Download a Printable Version of Consent Form Instructions
The purpose of a consent form is to help the investigator protect subjects by informing them about the research and their rights as human subjects. Thus, it takes two components in achieving this goal: the consent process and the consent form.
A written consent form must contain all the required information (see Elements of Consent Checklist) and it must be capable of being fully understood by the individuals expected to read it. All the relevant information should be included. It is not sufficient to say, “Dr. Jones has explained” such things as the procedure or risks and discomforts. You should put these explanations in the written consent form or else use the short form consent that requires a script of the accompanying oral presentation about the procedure, risks, etc. One way or the other, the IRB needs to know what the subjects will be informed of, not merely that they will be informed. Technical material and the purpose of the study must be explained in lay terms. Procedures should be explained from the point of view of what will happen to the subject in the course of the study.
A general rule of thumb used by federal regulators is that consent forms aimed at the general public should be written at a 7th grade reading level. Adjustments up or down from that standard can be made depending on the target population of subjects. Short sentences and the use of smaller words help to achieve lower reading levels. The Flesch-Kincaid grade level estimate is available by clicking on Tools, Options, Spelling & Grammar in Microsoft Word. It may be helpful but is only an aid for writing at the appropriate level. Common sense is sometimes a better guide. Example 1 below is a consent form written for the general public. The Flesch-Kincaid grade level is 6.7.
The following link may be useful in writing consent forms: http://www.plainlanguage.gov
The document is not supposed to be a legal document that somehow protects the researcher. In fact, courts have ruled that a signed consent form that is too difficult for the subject to understand neither constitutes consent nor protects the investigator and the institution from liability. Therefore, pseudo-legal language such as “hereby”, “aforementioned”, etc. should be avoided on the grounds that it detracts from communication.
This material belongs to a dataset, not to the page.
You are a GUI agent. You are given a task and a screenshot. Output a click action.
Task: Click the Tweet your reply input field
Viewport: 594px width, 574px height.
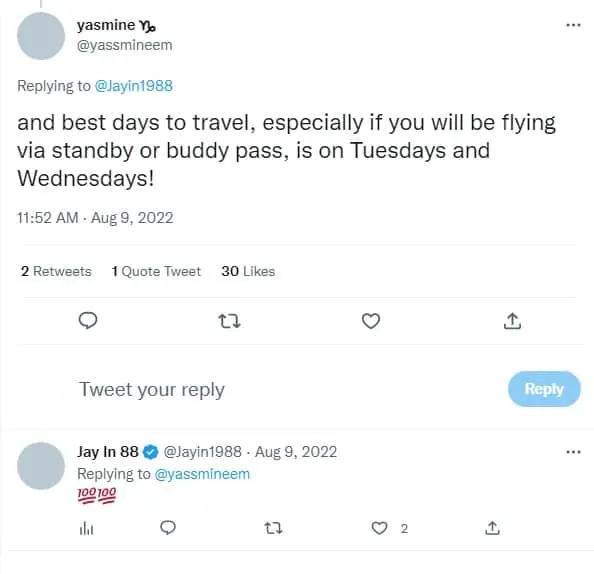tap(288, 389)
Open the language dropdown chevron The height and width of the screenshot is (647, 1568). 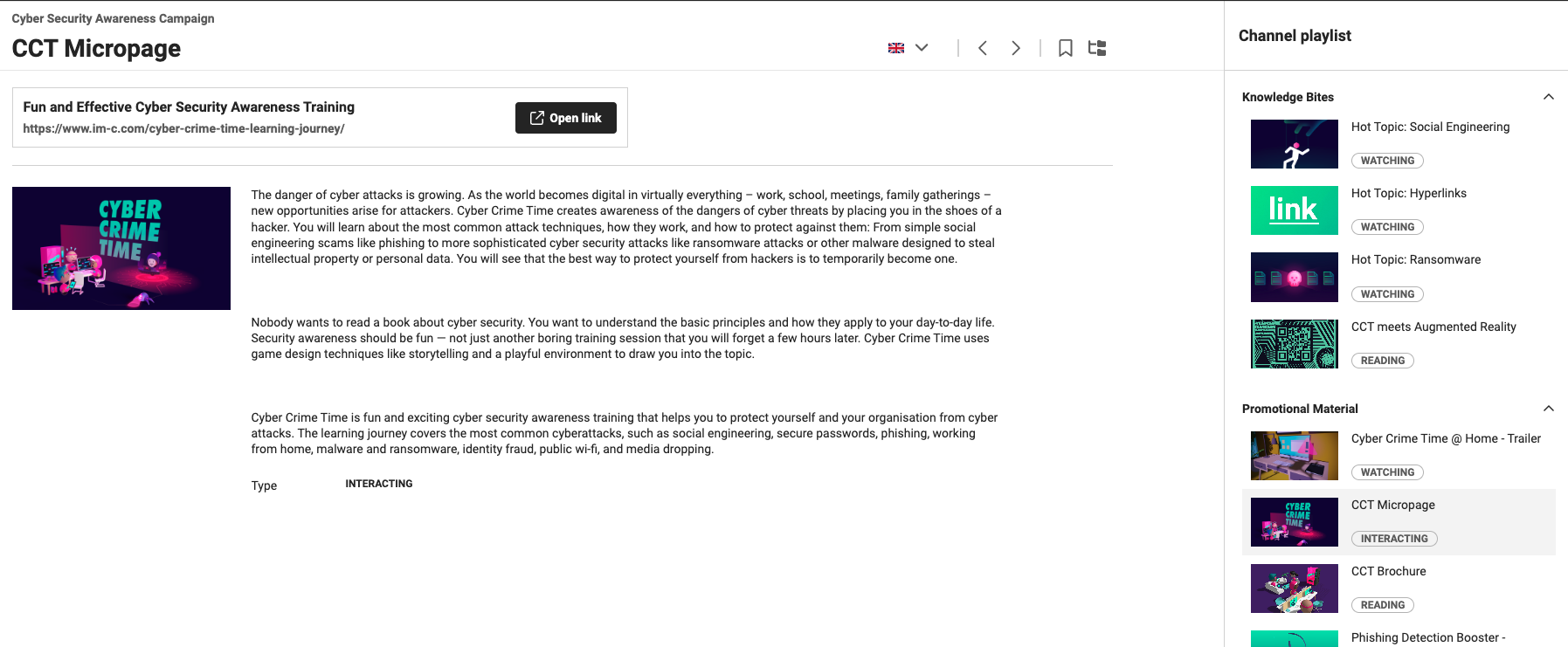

Federal regulators also suggest that, in order to facilitate communication, consent forms need to be written in the second person and avoid phrases such as “I understand that...” because they add nothing meaningful beyond the subject’s signature.
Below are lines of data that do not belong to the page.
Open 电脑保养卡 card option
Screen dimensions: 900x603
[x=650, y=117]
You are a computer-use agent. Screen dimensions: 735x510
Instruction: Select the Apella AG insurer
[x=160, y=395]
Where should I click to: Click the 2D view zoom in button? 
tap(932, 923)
Texas Tech University does not have a model consent form and the examples of consent forms below are just examples. The IRB believes that subjects’ rights will be better protected if investigators have to think about the best way to inform subjects rather than simply filling out a form.
Any format is acceptable as long as it serves its intended purpose and includes the elements of consent. Investigators should craft consent forms that clearly include the elements of consent but which are specific to their own research program and to particular projects. It may be a good idea for each researcher to create a model consent form or template that can be modified for specific projects.
The consent process is a critical component in achieving understanding of the research and the participant’s involvement throughout the study. There are different methods of conducting the consent process and the researcher can determine the best method based upon the project’s procedures. The end result of the consent process should also be two-fold: (1) the participant’s understanding of their involvement in the research project and (2) the researcher’s assurance that the participant has been properly informed and comprehended the research requirements involved.
One copy of the consent form must be given to the subject and one copy must be retained by the investigator. The investigator must keep consent forms for a period of three years after the termination of the IRB approval. Expiration dates on consent forms change when annual reviews are conducted and approved. Investigators should be cognizant of consent form expiration dates.